En México, ejercer el periodismo implica moverse en un entorno marcado por amenazas, presiones y violencia. Pero para las mujeres que ejercen esta profesión el escenario suele ser todavía más adverso: además de los riesgos propios de informar, enfrentan agresiones por razones de género, desigualdad salarial y una carga adicional de responsabilidades familiares que muchas veces permanece invisible.
En el marco del 8 de marzo, Día Internacional de la Mujer, diversas organizaciones y especialistas advierten que la fecha no debería limitarse a felicitaciones simbólicas, sino servir para cuestionar las condiciones en las que trabajan las mujeres que informan a la sociedad.
Las periodistas en México cubren temas complejos como violencia, corrupción o crimen organizado, pero pocas veces se habla de los obstáculos que enfrentan en su propio entorno laboral. A la presión del oficio se suman ataques digitales, campañas de desprestigio y agresiones que, en muchos casos, tienen un componente claramente misógino.
De acuerdo con el monitoreo de Comunicación e Información de la Mujer A.C. (CIMAC), entre septiembre y noviembre de 2025 se documentaron 65 agresiones contra mujeres periodistas relacionadas directamente con su trabajo informativo. Entre los principales agresores aparecen incluso funcionarios públicos, lo que evidencia la vulnerabilidad en la que se encuentran muchas comunicadoras.
La situación se agrava cuando las periodistas buscan protección institucional. Reportes de Artículo 19 indican que menos del 30 % de las mujeres que solicitan mecanismos de protección reciben el apoyo necesario, lo que refleja deficiencias en los sistemas diseñados para garantizar su seguridad.
Los datos históricos tampoco son alentadores. Durante el sexenio anterior se documentaron mil 189 agresiones contra mujeres periodistas, según registros de CIMAC. Además, el riesgo de perder la vida sigue presente: en 2025 al menos siete periodistas fueron asesinados en México en hechos posiblemente relacionados con su labor informativa.
Desde el año 2000, Artículo 19 México y Centroamérica ha documentado 175 asesinatos de periodistas, de los cuales 12 corresponden a mujeres.

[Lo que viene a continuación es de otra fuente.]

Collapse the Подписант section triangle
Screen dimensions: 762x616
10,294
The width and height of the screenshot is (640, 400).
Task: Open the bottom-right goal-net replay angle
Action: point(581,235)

A estas condiciones de violencia se suma la desigualdad económica dentro de la profesión. Datos de Data México, de la Secretaría de Economía, muestran que en el primer trimestre de 2025 las mujeres representaban 41.7 % de la fuerza laboral dentro de la categoría de autores, periodistas y traductores. Sin embargo, su salario promedio mensual era de 4 mil 680 pesos, mientras que los hombres —con mayor presencia en el sector— percibían en promedio 12 mil 200 pesos.

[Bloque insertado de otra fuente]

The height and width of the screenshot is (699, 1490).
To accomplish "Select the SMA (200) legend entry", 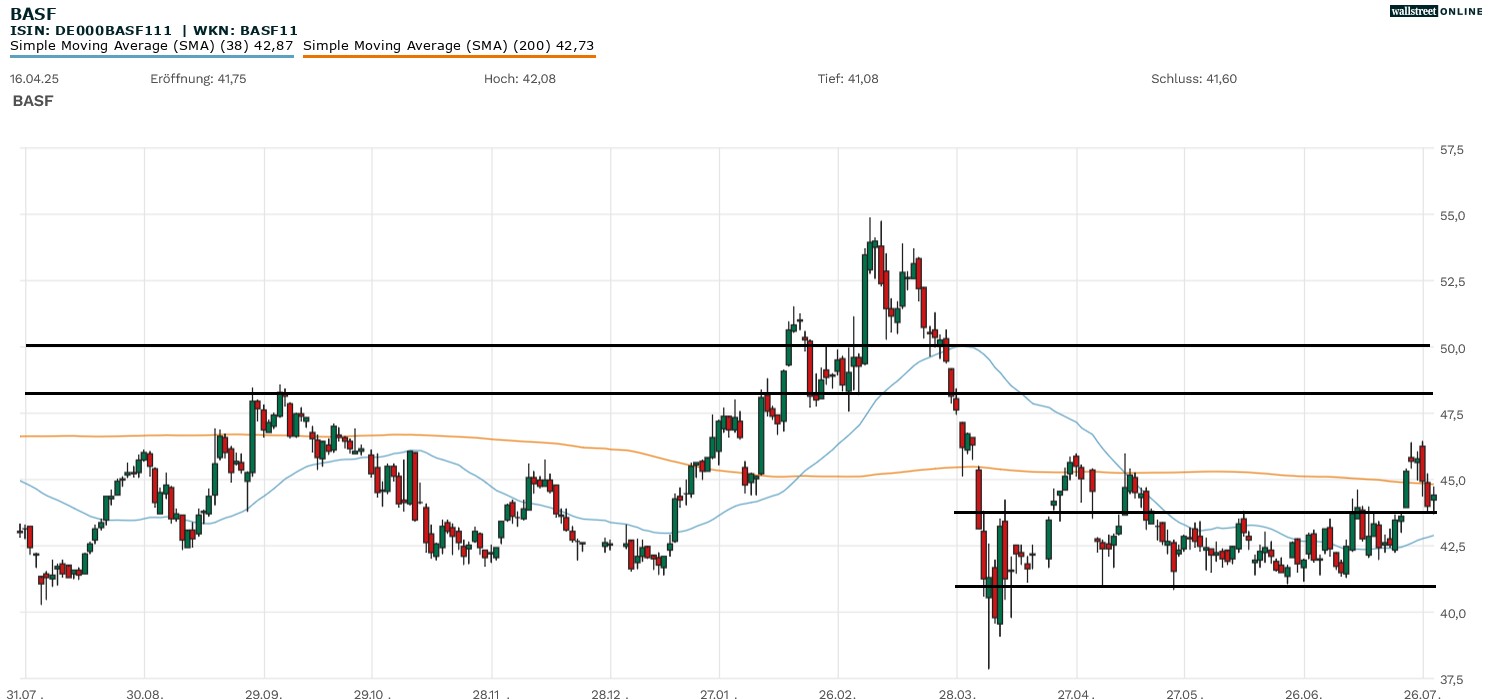I will point(448,45).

La brecha salarial se vuelve aún más evidente en el sector informal, donde muchas periodistas trabajan sin estabilidad laboral ni prestaciones. En ese ámbito, las mujeres reportaron ingresos promedio de 2 mil 850 pesos mensuales, frente a 17 mil 900 pesos para los hombres.
Pero el desafío no se limita a los ingresos. Muchas comunicadoras enfrentan dobles o triples jornadas de trabajo, al combinar su labor periodística con la maternidad o el cuidado de familiares. Esta carga es aún más compleja para quienes maternan solas o cuidan a hijos con enfermedades o discapacidad.

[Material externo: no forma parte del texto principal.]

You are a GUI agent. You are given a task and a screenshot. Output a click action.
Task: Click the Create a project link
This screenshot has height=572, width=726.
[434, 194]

En este contexto, especialistas y organizaciones coinciden en que la violencia, la desigualdad económica y las responsabilidades de cuidado crean un entorno particularmente hostil para las mujeres periodistas. Estas condiciones no solo afectan su bienestar, sino también la libertad de expresión y la calidad de la información que recibe la sociedad.
Por ello, el 8 de marzo no debería ser un simple gesto simbólico, sino una oportunidad para reflexionar sobre las condiciones reales en las que trabajan las mujeres que todos los días informan al país.